→ **Task goal**
Among the entries that follow, find every line with the word "जलसम" and list it.

→ **Materials provided**
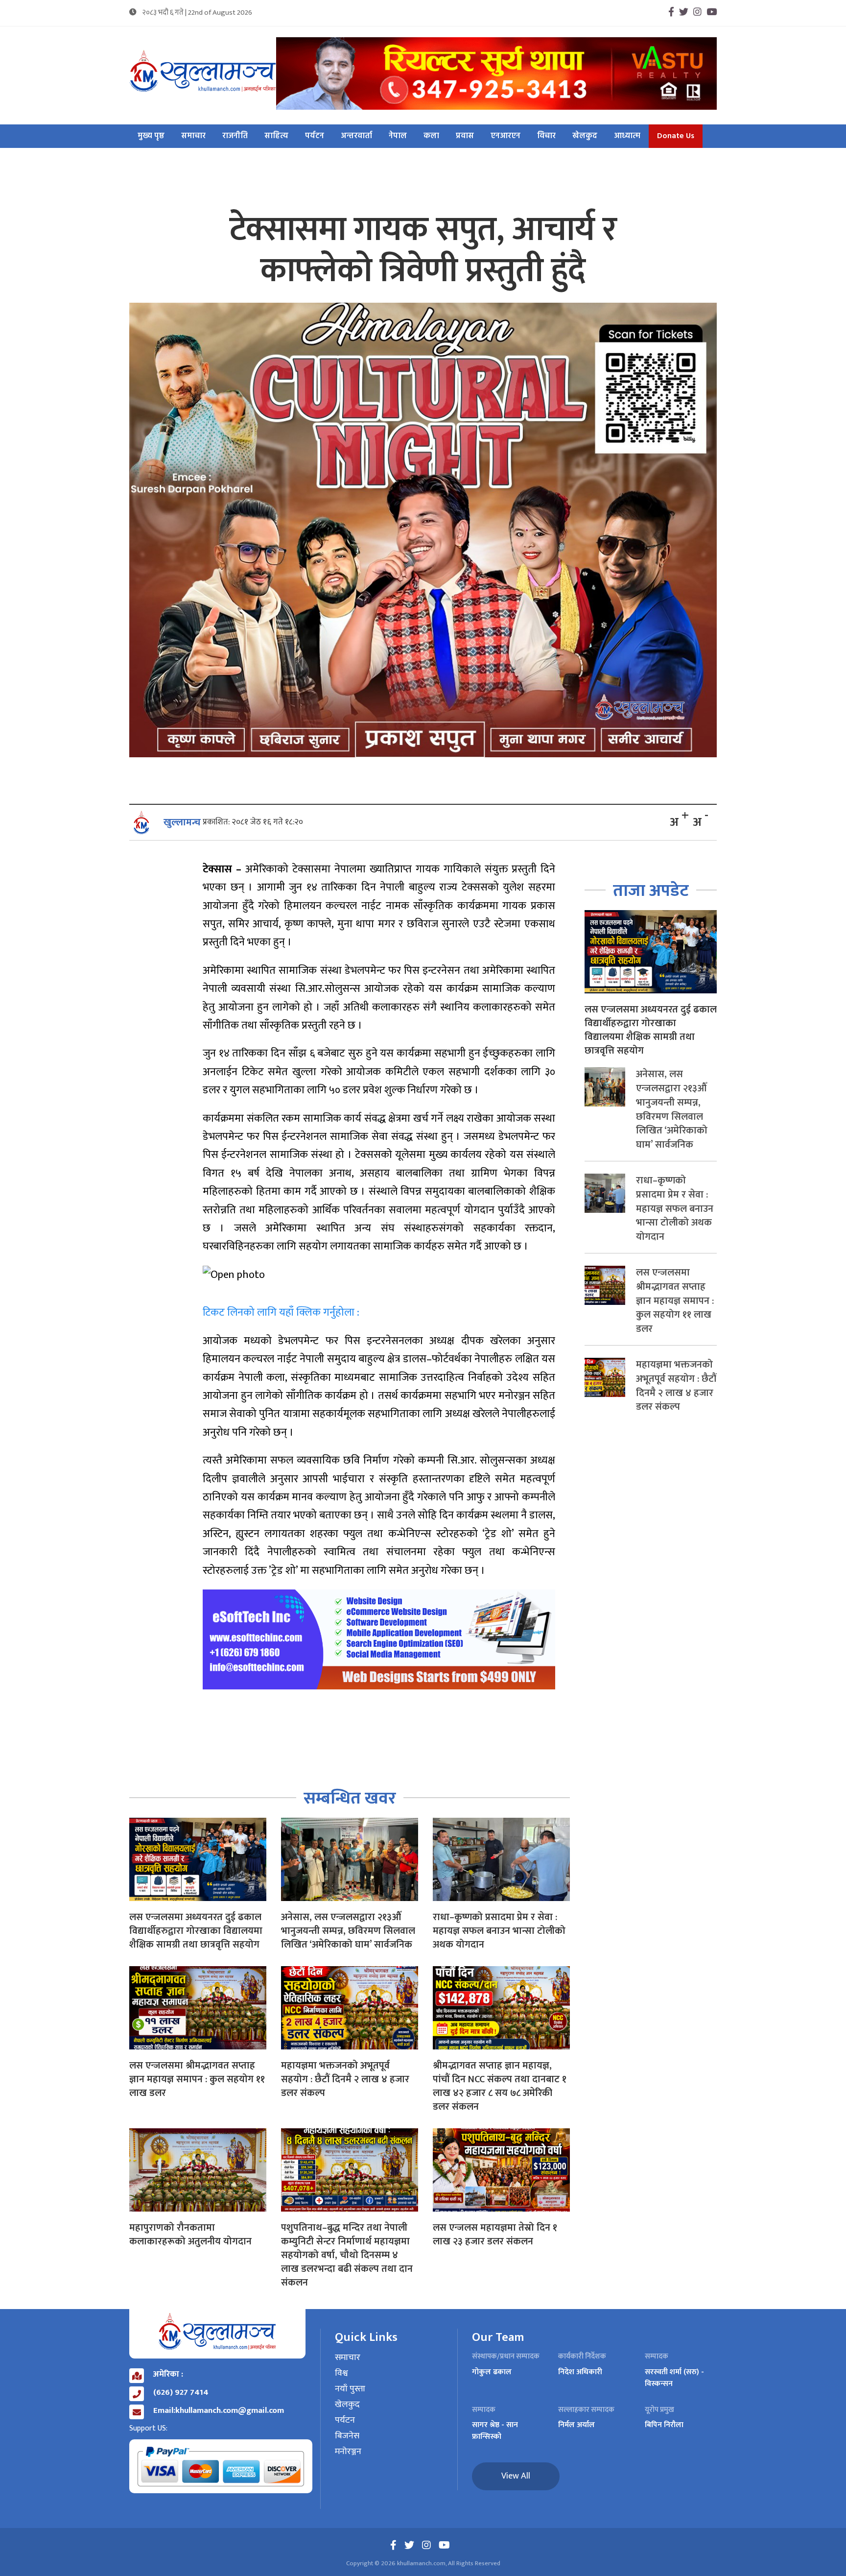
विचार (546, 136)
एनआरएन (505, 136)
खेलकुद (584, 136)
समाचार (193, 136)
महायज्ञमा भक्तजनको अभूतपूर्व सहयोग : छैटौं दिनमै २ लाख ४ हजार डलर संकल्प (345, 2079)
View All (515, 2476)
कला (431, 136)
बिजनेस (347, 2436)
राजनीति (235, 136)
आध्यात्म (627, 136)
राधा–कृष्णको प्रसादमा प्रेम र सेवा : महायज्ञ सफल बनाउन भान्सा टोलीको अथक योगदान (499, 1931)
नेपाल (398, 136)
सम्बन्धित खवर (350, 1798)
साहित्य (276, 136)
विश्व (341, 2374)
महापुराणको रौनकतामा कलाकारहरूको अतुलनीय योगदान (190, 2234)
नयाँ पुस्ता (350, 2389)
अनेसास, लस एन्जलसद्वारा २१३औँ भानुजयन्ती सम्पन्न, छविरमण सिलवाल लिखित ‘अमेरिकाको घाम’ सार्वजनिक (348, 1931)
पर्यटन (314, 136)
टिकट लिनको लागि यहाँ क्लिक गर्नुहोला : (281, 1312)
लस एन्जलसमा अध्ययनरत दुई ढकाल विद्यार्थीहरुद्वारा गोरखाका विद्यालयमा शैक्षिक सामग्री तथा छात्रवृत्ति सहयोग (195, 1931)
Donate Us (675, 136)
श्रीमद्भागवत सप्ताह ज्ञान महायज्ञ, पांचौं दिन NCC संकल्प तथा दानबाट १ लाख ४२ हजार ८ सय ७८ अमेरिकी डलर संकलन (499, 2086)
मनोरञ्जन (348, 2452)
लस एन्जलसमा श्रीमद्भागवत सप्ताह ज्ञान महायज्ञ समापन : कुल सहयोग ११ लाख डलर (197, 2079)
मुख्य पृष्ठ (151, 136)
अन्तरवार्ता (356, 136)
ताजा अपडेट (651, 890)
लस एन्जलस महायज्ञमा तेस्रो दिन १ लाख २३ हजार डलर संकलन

→ **Answer box**
लस एन्जलसमा अध्ययनरत दुई ढकाल विद्यार्थीहरुद्वारा गोरखाका विद्यालयमा शैक्षिक सामग्री तथा छात्रवृत्ति सहयोग (195, 1931)
लस एन्जलसमा श्रीमद्भागवत सप्ताह ज्ञान महायज्ञ समापन : कुल सहयोग ११ लाख डलर (197, 2079)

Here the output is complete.